Member of the Olongapo City Council
- In office June 30, 2007 – June 30, 2010
- In office June 30, 1995 – June 30, 1998

Personal details
- Born: February 14, 1970 (age 56)
- Party: Ang Kapatiran
- Occupation: Civil servant
- Profession: Professor, businessman
- Website: http://www.kapatiranparty.org/

= John Carlos de los Reyes =

Filipino politician

John Carlos "JC" Gordon de los Reyes (born February 14, 1970) is the President of the Ang Kapatiran Party and a senatorial candidate for the 2013 Philippine midterm election. De los Reyes was a councilor in Olongapo and the presidential candidate of the Ang Kapatiran Party for the 2010 Philippine presidential election.

== Education and career ==
De los Reyes studied at the Ateneo de Manila for his elementary education and graduated from De La Salle Santiago Zobel School for high school.

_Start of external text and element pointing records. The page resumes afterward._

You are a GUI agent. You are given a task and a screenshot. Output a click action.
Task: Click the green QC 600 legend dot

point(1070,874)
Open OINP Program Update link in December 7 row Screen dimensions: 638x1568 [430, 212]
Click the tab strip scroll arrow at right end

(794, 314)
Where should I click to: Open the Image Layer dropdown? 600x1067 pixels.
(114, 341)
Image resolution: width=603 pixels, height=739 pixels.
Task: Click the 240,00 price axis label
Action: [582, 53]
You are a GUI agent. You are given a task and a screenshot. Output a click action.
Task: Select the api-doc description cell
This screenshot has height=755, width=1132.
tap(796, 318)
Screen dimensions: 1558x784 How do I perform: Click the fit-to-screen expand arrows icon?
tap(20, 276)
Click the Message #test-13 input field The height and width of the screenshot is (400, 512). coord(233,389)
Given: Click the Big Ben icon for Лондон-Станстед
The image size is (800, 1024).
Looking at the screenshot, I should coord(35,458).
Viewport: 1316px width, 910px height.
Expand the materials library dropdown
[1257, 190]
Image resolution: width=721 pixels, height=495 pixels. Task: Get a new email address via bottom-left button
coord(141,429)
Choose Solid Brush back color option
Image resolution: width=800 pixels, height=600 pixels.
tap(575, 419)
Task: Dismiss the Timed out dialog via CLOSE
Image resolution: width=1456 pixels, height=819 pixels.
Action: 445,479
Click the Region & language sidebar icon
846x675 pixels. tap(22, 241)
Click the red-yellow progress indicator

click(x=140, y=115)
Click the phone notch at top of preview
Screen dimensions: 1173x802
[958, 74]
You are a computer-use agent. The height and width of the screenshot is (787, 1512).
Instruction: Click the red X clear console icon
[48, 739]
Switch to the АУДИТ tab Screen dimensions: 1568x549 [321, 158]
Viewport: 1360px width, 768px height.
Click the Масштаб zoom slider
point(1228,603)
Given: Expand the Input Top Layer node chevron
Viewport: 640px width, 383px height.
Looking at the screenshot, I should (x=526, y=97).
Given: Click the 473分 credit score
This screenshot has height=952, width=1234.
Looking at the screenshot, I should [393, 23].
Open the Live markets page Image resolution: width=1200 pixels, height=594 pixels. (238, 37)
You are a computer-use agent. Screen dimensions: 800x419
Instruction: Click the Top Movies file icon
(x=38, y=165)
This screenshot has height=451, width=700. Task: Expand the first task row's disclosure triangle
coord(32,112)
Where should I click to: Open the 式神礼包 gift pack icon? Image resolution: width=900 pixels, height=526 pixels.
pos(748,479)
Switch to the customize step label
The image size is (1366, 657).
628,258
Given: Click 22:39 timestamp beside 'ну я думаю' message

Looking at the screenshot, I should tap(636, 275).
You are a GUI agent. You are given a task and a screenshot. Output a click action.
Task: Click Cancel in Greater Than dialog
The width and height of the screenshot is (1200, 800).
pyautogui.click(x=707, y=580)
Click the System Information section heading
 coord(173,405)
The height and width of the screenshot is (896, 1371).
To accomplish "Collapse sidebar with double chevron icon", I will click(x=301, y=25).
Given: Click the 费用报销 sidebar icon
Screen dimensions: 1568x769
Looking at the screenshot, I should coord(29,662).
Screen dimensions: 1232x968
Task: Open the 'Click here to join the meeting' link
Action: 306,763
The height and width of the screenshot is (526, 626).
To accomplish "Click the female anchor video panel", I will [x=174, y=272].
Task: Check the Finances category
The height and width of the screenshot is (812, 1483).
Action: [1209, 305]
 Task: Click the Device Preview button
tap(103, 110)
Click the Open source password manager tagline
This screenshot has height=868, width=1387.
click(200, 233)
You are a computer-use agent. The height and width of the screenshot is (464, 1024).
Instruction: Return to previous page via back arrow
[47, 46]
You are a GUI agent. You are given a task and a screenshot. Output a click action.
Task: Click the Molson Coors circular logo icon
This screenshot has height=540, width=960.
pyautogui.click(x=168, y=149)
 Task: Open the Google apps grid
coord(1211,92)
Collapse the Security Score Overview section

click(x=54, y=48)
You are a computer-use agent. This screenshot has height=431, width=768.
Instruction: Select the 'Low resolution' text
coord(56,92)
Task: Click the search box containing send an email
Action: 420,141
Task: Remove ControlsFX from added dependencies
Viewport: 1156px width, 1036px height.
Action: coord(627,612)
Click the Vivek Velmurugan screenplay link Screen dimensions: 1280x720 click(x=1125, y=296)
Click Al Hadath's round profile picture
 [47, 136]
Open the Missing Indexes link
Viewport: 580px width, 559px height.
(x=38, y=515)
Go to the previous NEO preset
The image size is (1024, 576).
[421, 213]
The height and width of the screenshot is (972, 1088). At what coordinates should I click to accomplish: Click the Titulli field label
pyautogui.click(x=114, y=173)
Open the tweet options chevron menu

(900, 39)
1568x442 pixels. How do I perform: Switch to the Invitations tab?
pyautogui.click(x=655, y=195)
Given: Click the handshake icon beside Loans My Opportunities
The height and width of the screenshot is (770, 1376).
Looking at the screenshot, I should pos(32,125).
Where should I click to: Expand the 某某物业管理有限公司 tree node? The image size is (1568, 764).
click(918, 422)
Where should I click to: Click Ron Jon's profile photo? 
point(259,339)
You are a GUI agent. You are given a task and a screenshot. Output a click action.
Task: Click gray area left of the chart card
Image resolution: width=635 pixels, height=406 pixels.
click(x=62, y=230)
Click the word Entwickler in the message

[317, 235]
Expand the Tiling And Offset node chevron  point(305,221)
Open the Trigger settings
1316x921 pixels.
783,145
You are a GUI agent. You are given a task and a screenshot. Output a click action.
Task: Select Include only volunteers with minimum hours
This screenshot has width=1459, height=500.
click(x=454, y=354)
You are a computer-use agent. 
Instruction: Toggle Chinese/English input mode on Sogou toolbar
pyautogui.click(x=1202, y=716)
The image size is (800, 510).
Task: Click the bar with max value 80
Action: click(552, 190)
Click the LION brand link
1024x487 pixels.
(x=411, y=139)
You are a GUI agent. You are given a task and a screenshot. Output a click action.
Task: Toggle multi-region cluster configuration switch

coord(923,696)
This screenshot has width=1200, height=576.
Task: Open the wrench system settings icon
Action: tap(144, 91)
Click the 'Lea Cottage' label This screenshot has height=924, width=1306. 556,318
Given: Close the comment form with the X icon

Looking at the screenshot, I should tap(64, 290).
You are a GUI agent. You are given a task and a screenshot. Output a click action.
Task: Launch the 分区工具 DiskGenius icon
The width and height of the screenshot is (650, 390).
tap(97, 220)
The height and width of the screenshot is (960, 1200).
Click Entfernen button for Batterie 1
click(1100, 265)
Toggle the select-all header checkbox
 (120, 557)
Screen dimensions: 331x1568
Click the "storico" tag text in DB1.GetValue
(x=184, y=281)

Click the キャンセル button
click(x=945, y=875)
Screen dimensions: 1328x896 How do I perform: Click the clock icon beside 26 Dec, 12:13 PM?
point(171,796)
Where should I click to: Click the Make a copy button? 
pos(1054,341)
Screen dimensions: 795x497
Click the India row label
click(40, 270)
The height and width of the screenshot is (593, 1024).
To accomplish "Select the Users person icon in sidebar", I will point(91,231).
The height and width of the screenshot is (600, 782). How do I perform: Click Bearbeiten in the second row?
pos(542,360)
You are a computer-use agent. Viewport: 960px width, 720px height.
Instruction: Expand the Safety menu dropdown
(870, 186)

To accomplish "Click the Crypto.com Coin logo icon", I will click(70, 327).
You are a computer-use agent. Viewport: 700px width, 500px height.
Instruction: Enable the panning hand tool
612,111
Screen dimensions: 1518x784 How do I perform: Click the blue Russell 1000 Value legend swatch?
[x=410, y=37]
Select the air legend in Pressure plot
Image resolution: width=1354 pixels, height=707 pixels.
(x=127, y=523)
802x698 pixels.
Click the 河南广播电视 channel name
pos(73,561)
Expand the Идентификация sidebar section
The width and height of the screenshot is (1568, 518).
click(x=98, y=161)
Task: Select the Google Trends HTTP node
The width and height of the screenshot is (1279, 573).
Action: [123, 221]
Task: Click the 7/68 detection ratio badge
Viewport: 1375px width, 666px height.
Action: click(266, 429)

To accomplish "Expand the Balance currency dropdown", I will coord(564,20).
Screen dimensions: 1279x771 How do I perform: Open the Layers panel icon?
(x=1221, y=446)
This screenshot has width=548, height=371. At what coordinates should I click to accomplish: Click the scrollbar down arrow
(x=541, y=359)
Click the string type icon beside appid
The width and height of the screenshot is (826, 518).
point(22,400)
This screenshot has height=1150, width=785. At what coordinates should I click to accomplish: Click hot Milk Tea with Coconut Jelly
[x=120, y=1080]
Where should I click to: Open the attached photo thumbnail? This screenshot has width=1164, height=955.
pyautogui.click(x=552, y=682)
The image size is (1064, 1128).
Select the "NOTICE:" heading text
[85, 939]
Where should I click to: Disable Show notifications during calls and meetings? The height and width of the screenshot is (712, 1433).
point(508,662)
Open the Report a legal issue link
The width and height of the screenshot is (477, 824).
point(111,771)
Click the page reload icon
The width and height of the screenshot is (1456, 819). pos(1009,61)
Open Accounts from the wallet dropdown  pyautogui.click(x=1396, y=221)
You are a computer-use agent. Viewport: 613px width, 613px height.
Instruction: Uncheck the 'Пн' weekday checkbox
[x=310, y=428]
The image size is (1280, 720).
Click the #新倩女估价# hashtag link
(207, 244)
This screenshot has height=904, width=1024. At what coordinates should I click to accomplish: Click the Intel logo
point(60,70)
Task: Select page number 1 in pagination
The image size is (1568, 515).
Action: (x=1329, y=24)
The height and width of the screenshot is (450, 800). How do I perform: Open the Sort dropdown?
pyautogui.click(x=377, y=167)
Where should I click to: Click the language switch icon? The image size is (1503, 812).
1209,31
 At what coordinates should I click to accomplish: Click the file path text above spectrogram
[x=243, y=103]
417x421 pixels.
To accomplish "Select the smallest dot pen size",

He finished his Bachelor of Arts in Theology at the Franciscan University of Steubenville.

In late 1993, he taught philosophy in the Center for Research and Communication, now known as the University of Asia and the Pacific. During that time, he was under the tutelage of Father Joseph de Torre, a Spanish priest of the Holy Cross who wrote about the social teachings of the Church.

In 1999, he finished his postgraduate studies in public administration from the University of the Philippines. In 2005, he finished his law degree at Saint Louis University in Baguio.

== Personal life ==
De Los Reyes is married to Filipino-Brazilian, Dunia Valenzuela-Delos Reyes, with whom he has four children: Gabriel, Santiago, Barbara, and Julianna.